Anadolu ve çevresinde ortaya çıkartılan buluntulardan oluşan ‘Gündelik Yaşamın Arkeolojisi’ sergisi 9 bin yıllık geçmişi gözler önüne seriyor. Neolitik Çağ’dan Selçuklu döneminin sonuna kadar binlerce obje arasından yapılan 400 parçalık seçki, 31 Mayıs 2021’ kadar Rezan Has Müzesi’nde tarihi bir yolculuk vaat ediyor. Estetik anlayışı gösteren kolyeler, boncuklar; korunma ve avlanma için kullanılan ok uçları, kesici delici aletler, sapan taşları, boynuzlar; yemek ihtiyacı için ise bardak, kase, meyvalık gibi objeler serginin ilk bölümünde sizi karşılıyor. Dönemin ticari ve sosyal hayatı hakkında spesifik bilgi veren iki tablet de dikkat çeken parçalar arasında. Tunç ve Demir çağları ile başlayan sergi Yunan, Roma, Bizans, Selçuklu dönemleriyle devam ediyor. Ziyaretçilerin görsel hafızalarına odaklanmak istediklerini belirten Rezan Has Müzesi Koordinatörü Zeynep Çulha, dönemler arasındaki değişimin bardaklar üzerinden bile gözlemlenebilir olduğunu söylüyor.
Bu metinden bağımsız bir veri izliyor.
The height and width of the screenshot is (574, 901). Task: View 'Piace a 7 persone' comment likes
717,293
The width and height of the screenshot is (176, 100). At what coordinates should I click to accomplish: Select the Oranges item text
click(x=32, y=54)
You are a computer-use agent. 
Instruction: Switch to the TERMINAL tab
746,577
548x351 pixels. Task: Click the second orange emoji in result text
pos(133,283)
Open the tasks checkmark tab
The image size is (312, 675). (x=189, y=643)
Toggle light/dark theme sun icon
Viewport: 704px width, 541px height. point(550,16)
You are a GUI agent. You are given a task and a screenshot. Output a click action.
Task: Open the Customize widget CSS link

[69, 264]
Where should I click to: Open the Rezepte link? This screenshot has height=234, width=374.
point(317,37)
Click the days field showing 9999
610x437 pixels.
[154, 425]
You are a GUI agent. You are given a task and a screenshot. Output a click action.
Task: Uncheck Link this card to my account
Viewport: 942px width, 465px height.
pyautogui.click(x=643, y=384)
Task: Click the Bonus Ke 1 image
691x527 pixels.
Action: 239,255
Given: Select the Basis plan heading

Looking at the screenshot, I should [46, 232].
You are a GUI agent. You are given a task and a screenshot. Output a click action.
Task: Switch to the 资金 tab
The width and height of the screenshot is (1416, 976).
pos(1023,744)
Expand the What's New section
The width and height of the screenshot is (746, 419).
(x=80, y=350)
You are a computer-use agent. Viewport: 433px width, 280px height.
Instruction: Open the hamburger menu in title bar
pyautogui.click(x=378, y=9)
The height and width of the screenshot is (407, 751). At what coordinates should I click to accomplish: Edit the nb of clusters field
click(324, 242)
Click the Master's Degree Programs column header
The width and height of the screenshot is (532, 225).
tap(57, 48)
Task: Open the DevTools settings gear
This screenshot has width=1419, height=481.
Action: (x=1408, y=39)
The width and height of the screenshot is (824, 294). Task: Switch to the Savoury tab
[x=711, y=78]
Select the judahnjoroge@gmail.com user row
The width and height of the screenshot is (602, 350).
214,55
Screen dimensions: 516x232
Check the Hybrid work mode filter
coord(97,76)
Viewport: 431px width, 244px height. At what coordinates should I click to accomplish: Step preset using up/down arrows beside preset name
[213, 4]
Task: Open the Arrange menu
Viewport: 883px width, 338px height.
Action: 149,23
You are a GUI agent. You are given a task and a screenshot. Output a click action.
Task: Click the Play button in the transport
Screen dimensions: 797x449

GÖRSEL HAFIZA BÜTÜNLÜĞÜ SAĞLAYACAK
- “Bizans’tan kalma bir objeyi Selçuklu döneminde işleyip tekrar kullanabiliyorlar. Bu durumlarda bazen net konuşmak mümkün olmuyor” diyen Zeynep Çulha, dönemler arasındaki geçişler hakkında şunları söylüyor: “Neolitik dönemden sonra yerleşik hayata geçişle beraber bir dönem kapanıyor. Tunç döneminde yazının Anadolu’ya girmesi, çömlekçi çarkının keşfiyle seri üretime geçilmesi sistemleri değiştiren bir yenilik oluyor. Bu bütün formların değişmesine neden oluyor. İlişkiler, ticaret artıyor. Kentleşmeyle beraber ise demir çağında inanç ve ritüel objeleri daha fazla kullanılmaya başlıyor çünkü belirli sınıflar oluşuyor. Ayrıca Bizans ile Selçuklu gibi aynı dönemde Anadolu’da yaşamış iki farklı toplum olsa da içerik ve yöntemler aynı görünüyor. Geç Bizans dönemine ait bir forma sahip objenin üzerinde İslâmî yazıtlar görebiliyoruz. Devşirme malzemeler de var. İç içe geçmiş dönemler de görüyoruz. Dokuz bin yıldır bir şeyin değişmediği belli oluyor; insan aynı insan. Dönemin teknolojisine göre üretilen şeyler değişip gelişebiliyor ancak yapım aşamasında barındırdığı temel his hiç değişmiyor. Objelerle beraber hisleri de taşıdığımızı görüyoruz. Açıklayıcı metinlerimiz neredeyse yok. Sergiyi gezenler, görsel hafızanın bütünlüğü sağladığını anlayacaktır.”